◆ DATA TO PROCESS ◆
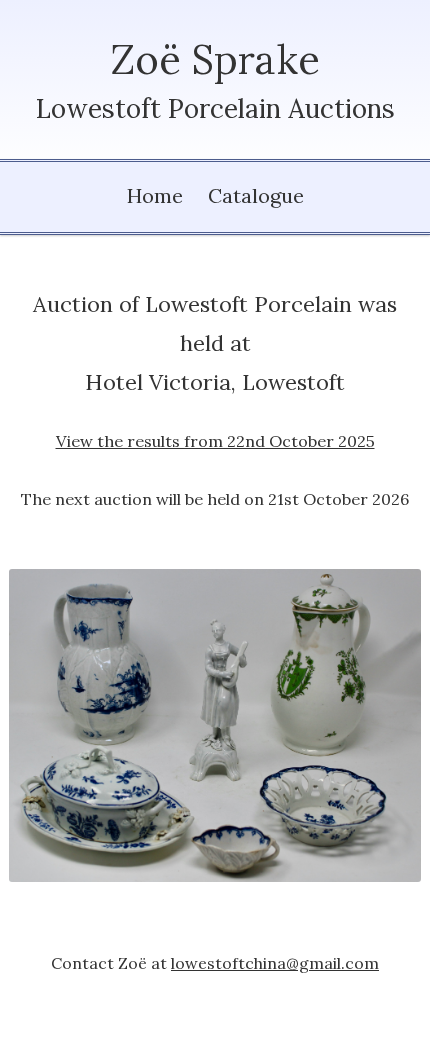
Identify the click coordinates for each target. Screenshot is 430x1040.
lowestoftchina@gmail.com (275, 963)
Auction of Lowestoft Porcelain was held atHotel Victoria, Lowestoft (215, 370)
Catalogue (256, 195)
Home (155, 195)
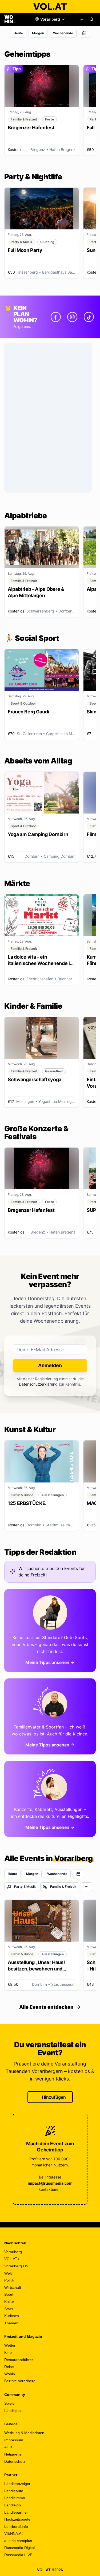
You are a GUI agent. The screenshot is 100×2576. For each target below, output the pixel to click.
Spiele (9, 2403)
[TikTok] (89, 317)
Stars (8, 2309)
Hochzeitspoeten (18, 2519)
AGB (8, 2447)
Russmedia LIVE (18, 2555)
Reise (9, 2367)
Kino (8, 2352)
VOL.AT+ (11, 2259)
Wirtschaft (12, 2287)
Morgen (38, 33)
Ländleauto (13, 2491)
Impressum (13, 2440)
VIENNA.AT (13, 2533)
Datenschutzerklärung (38, 1384)
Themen (11, 2323)
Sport (8, 2294)
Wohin (9, 2374)
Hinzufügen (54, 2097)
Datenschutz (14, 2461)
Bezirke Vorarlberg (19, 2381)
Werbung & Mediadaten (24, 2433)
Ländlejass (13, 2410)
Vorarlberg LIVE (17, 2266)
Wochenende (63, 33)
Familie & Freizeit (63, 1887)
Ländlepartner (16, 2512)
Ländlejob (12, 2505)
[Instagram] (72, 317)
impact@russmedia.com (50, 2183)
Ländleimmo (14, 2498)
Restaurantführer (18, 2360)
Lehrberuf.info (16, 2526)
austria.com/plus (18, 2541)
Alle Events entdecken (46, 2007)
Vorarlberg (13, 2252)
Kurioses (11, 2316)
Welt (8, 2273)
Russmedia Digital (19, 2547)
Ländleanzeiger (17, 2484)
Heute (18, 33)
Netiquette (13, 2454)
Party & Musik (25, 1887)
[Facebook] (56, 317)
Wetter (9, 2345)
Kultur (9, 2301)
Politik (9, 2280)
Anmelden (50, 1365)
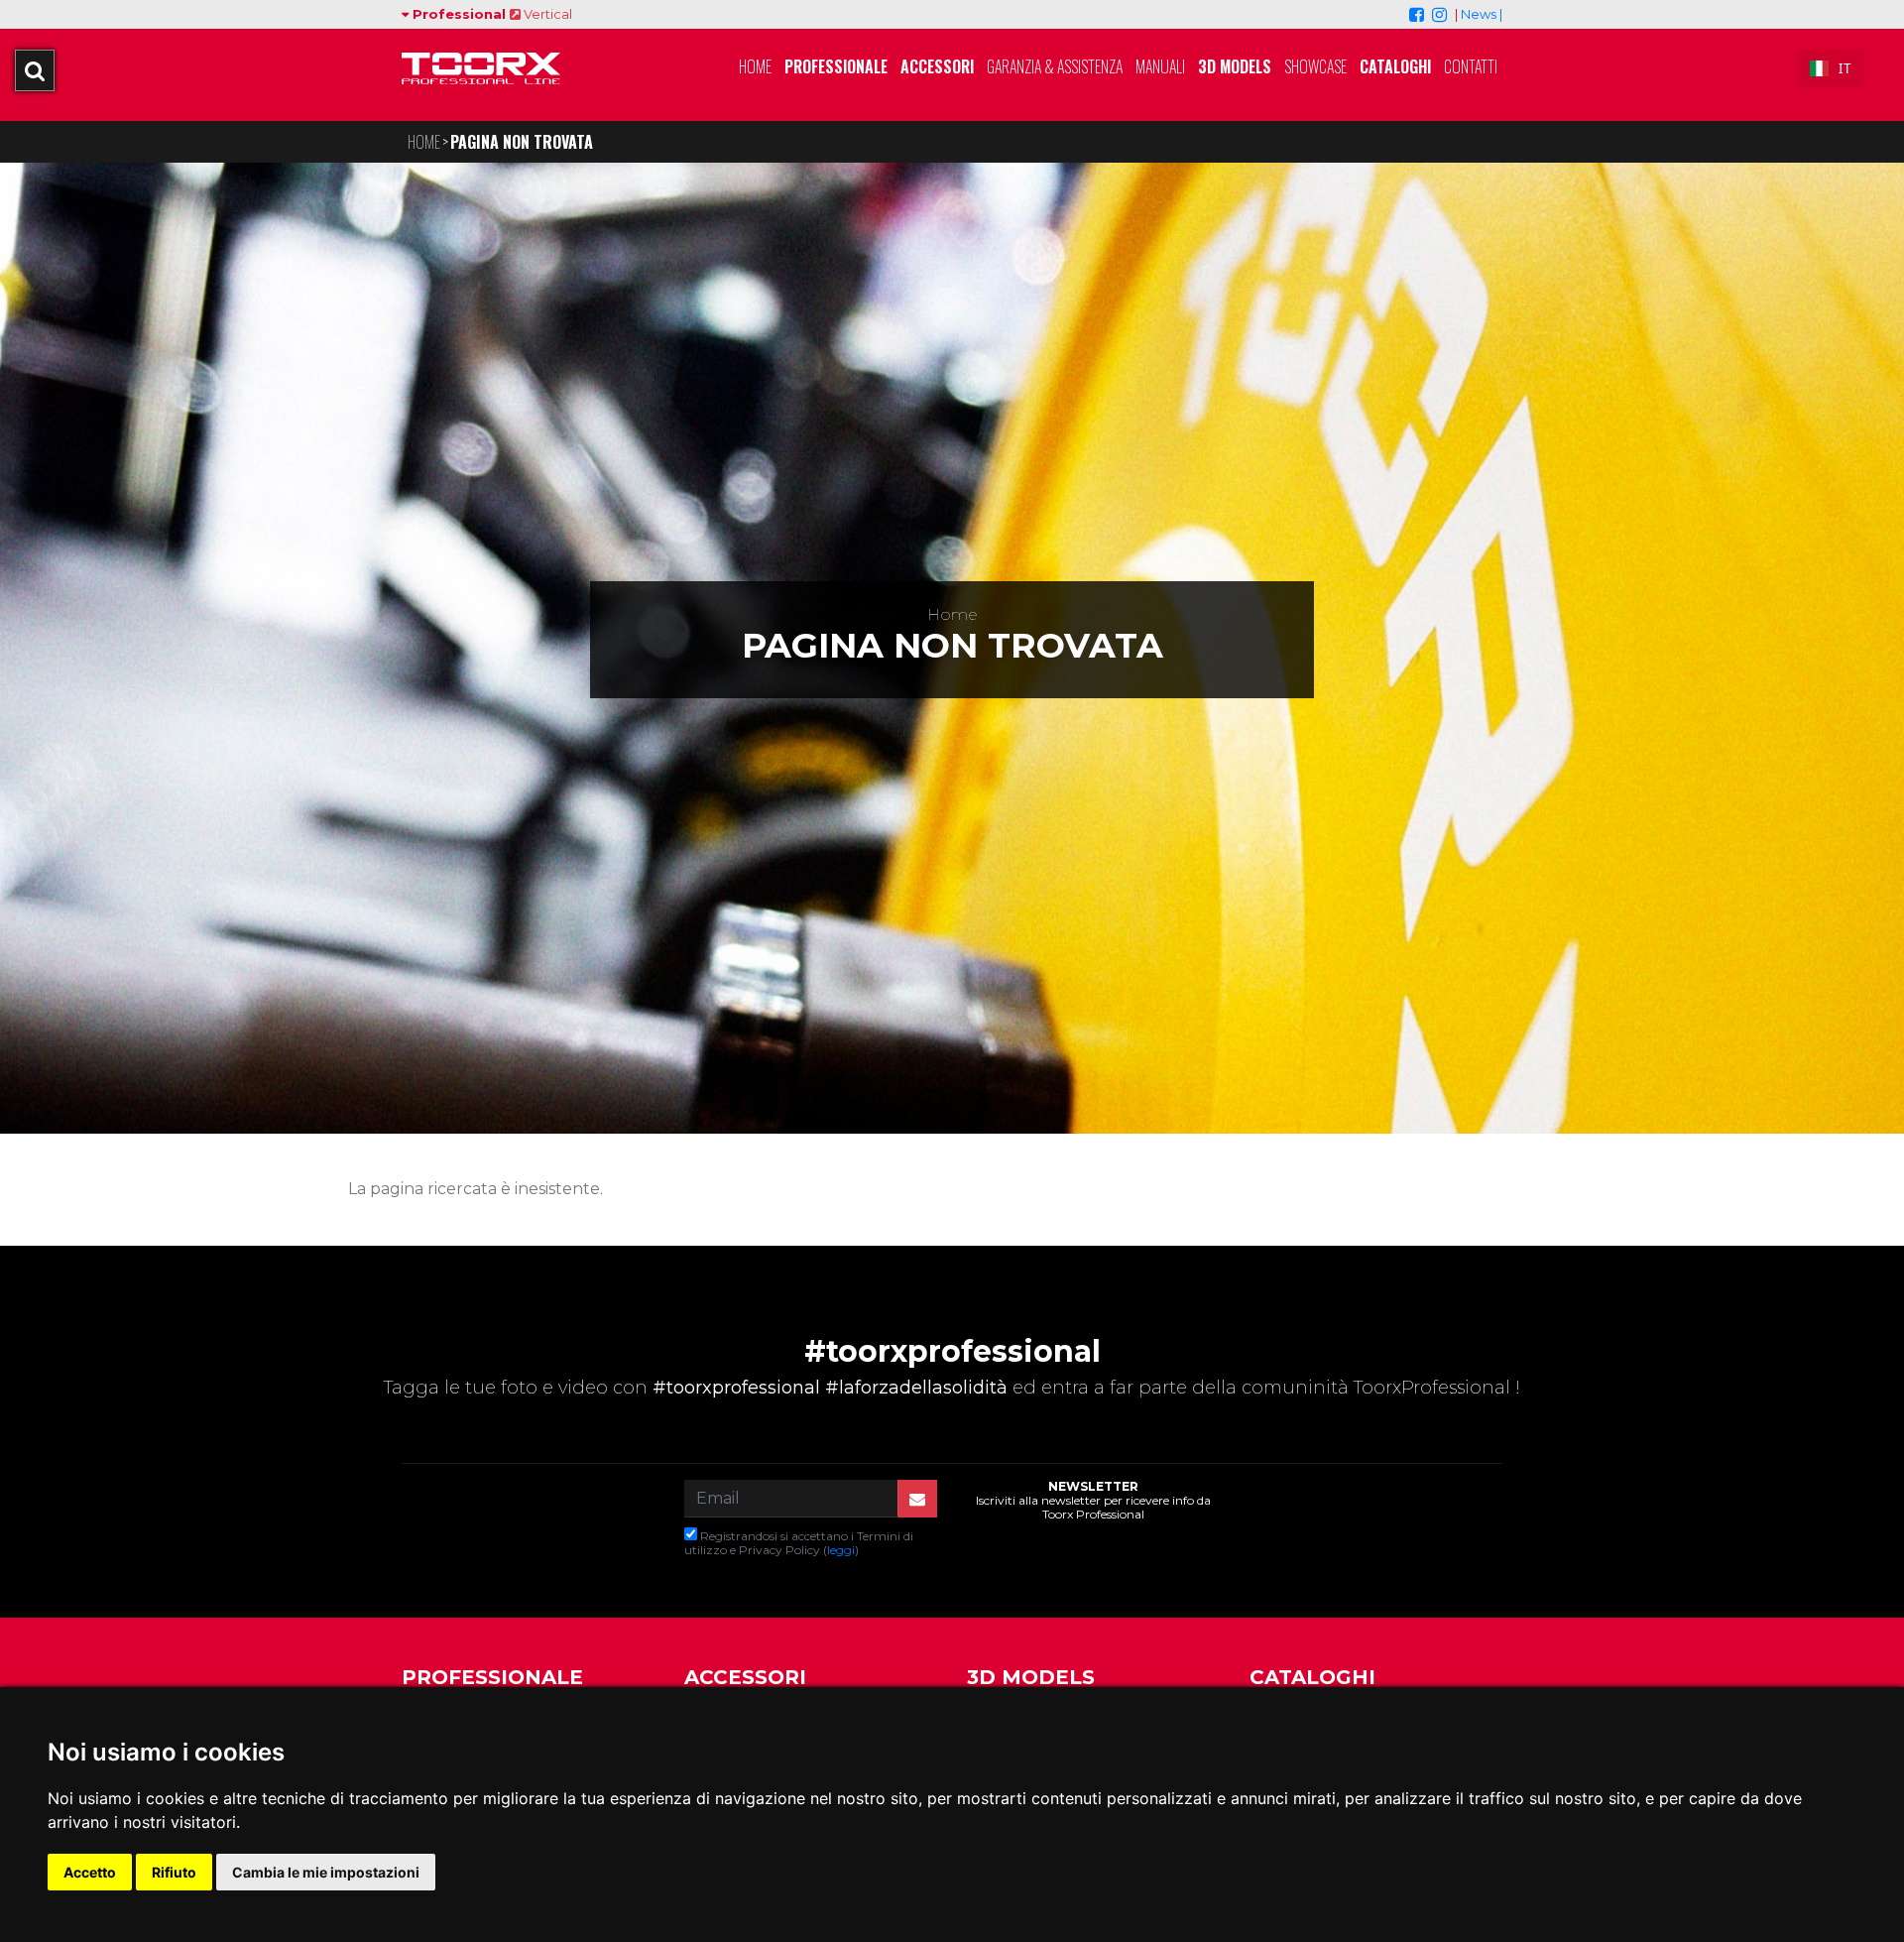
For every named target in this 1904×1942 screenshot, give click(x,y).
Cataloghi (1395, 66)
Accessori (937, 66)
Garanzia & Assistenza (1055, 66)
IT (1844, 68)
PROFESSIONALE (492, 1677)
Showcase (1315, 66)
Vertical (546, 14)
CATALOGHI (1312, 1677)
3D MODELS (1234, 66)
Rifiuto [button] (174, 1872)
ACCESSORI (745, 1677)
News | (1481, 14)
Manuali (1160, 66)
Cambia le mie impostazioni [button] (325, 1872)
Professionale (836, 66)
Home (755, 66)
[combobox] (1830, 68)
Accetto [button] (89, 1872)
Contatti (1470, 66)
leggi (841, 1549)
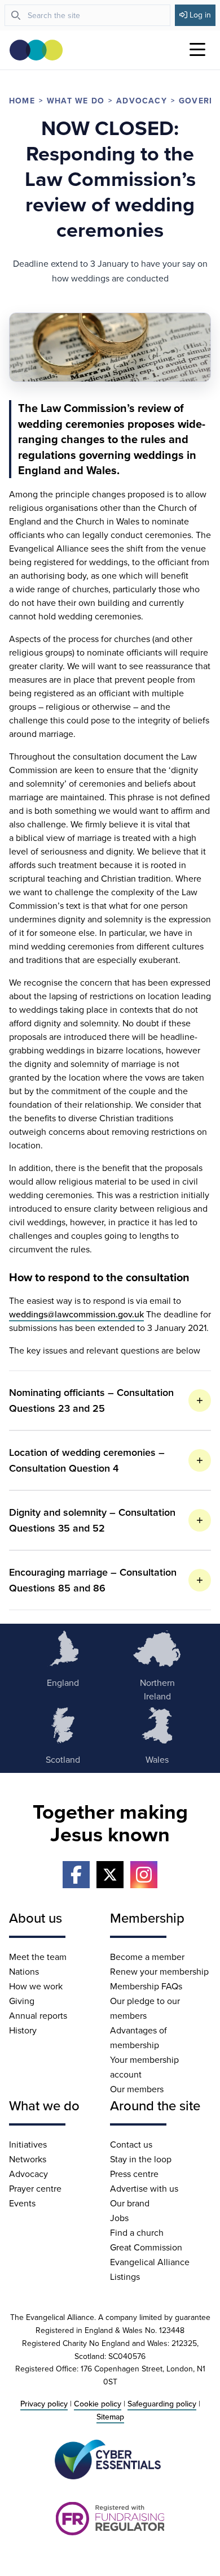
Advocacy (141, 100)
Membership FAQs (146, 1986)
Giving (21, 2000)
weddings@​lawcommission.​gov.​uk (76, 1314)
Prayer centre (35, 2188)
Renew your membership (159, 1971)
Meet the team (38, 1956)
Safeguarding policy (161, 2403)
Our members (137, 2089)
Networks (27, 2159)
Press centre (134, 2173)
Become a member (147, 1956)
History (23, 2030)
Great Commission (146, 2247)
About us (35, 1917)
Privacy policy (44, 2403)
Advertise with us (144, 2188)
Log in (200, 14)
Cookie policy (97, 2403)
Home (22, 100)
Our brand (129, 2203)
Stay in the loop (140, 2159)
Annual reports (38, 2015)
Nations (24, 1971)
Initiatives (28, 2144)
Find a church (137, 2232)
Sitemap (110, 2416)
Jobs (119, 2217)
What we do (75, 100)
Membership (147, 1917)
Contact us (131, 2144)
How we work (36, 1986)
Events (22, 2203)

◆ WORK TO COMPLETE ◆
In the listing above, find the line with "Werbung & Mediadaten (24, 2433)" and the line with "Alle Events entdecken (46, 2007)". Output those two lines and every line between them, exactly as written.

◆ SOLUTION TO THE EXERCISE ◆
Werbung & Mediadaten (24, 2433)
Ländlejass (13, 2410)
Vorarlberg LIVE (17, 2266)
Wochenende (63, 33)
Familie & Freizeit (63, 1887)
Ländlepartner (16, 2512)
Ländlejob (12, 2505)
[Instagram] (72, 317)
impact@russmedia.com (50, 2183)
Ländleimmo (14, 2498)
Restaurantführer (18, 2360)
Lehrberuf.info (16, 2526)
austria.com/plus (18, 2541)
Alle Events entdecken (46, 2007)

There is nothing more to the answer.